Excerpt to read =>
____________________

Metadata & Information Retrieval: 2008

Tuesday, July 8, 2008

Concluding Thoughts

All in all, major initiatives are currently being taken to enhance interoperability among the various metadata schemas. Interoperability is a major issue, especially among digital collections, since metadata tends to be stored for use only by the institution that creates and maintains it. Thus, the driving force behind the development of metadata standards in the future will most likely be a desire for uniform access methodology across collections (Smiraglia, 2005). Union catalogs, cross-system searches, crosswalks, and metadata registries each attempt to address and overcome the prevalent barriers to semantic and/or syntactic interoperability. Nevertheless, it is important to acknowledge that some degree of inconsistency or discrepancy shall continue to exist due to the very nature of different institutions creating and using different schemas. As for now, there is still no “one size fits all” universal bibliographic control (Younger, 1997).

References:

Smiraglia, R.P. (Ed.). (2005). Metadata: A cataloger’s primer. New York: The Haworth Information Press.
Younger, J. A. (1997). Resources description in the digital age. Library Trends, 45(3), 462-488. Retrieved July 3, 2008, from InfoTrac OneFile database.

Saturday, July 5, 2008

Metadata Registries

Metadata registries have also facilitated interoperability among schemas in that they record authoritative information about metadata elements from multiple sources. A metadata registry is a “…database used to organize, store, manage, and share metadata schemas. [They] provide information about metadata schemas, elements, profiles, definitions, and relationships, using a standard structure” (Taylor, 2004, p.153).

Thus, metadata registries facilitate interoperability since they provide a record of names, definitions, and properties of metadata elements. Metadata creators can consult a registry to clarify meaning and usage as well as exchange information. Additionally, metadata registries can help prevent duplication of effort (Taylor, 2004).

The Dublic Core Metadata Registry Lite is one example of a metadata registry, available at http://wip.dublincore.org/dcregistrylt/

References:

Taylor, A.G. (2004). The organization of information (2nd ed.). Westport, CN: Libraries Unlimited.

____________________

Recorded information =>
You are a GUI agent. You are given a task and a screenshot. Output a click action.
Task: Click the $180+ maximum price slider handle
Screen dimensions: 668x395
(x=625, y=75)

____________________

Written tasks =>
A. In the metadata post, transcribe the passage starting at "Smiraglia, R.P. (Ed.)." and ending at "InfoTrac OneFile database.".
B. According to the metadata post, what can metadata registries help prevent?

Answers below =>
A.
Smiraglia, R.P. (Ed.). (2005). Metadata: A cataloger’s primer. New York: The Haworth Information Press.
Younger, J. A. (1997). Resources description in the digital age. Library Trends, 45(3), 462-488. Retrieved July 3, 2008, from InfoTrac OneFile database.

B. Duplication of effort.